[Collected data]
****************

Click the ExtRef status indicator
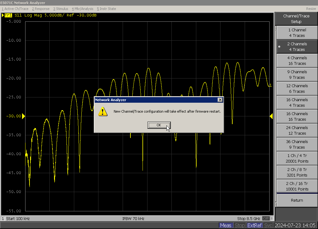318x229 pixels. click(x=255, y=225)
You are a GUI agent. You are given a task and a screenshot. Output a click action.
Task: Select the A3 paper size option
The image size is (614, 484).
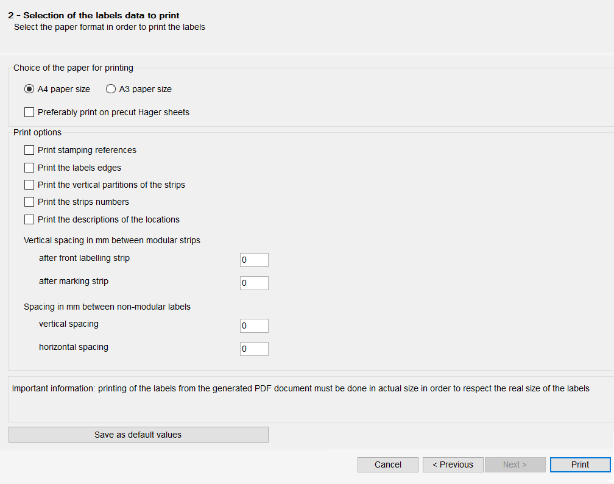pyautogui.click(x=111, y=88)
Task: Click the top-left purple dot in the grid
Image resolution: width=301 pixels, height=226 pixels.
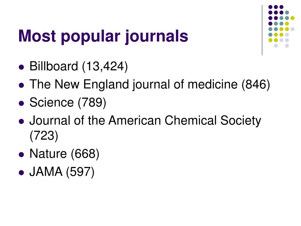Action: (x=270, y=7)
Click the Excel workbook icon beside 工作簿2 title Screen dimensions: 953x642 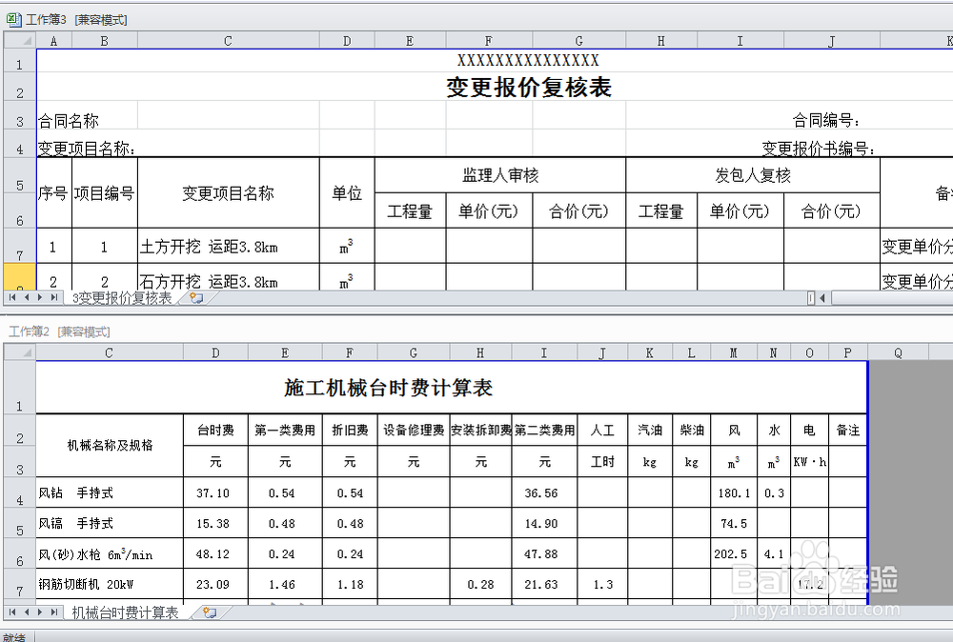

****************

### TASK
The data should be printed again unchanged; leave its pictures out.

### ANSWER AREA
Click the ExtRef status indicator
318x229 pixels. click(x=255, y=225)
You are a GUI agent. You are given a task and a screenshot. Output a click action.
Task: Select the A3 paper size option
The image size is (614, 484).
pyautogui.click(x=111, y=88)
Task: Click the top-left purple dot in the grid
Image resolution: width=301 pixels, height=226 pixels.
Action: (x=270, y=7)
Click the Excel workbook icon beside 工作簿2 title Screen dimensions: 953x642 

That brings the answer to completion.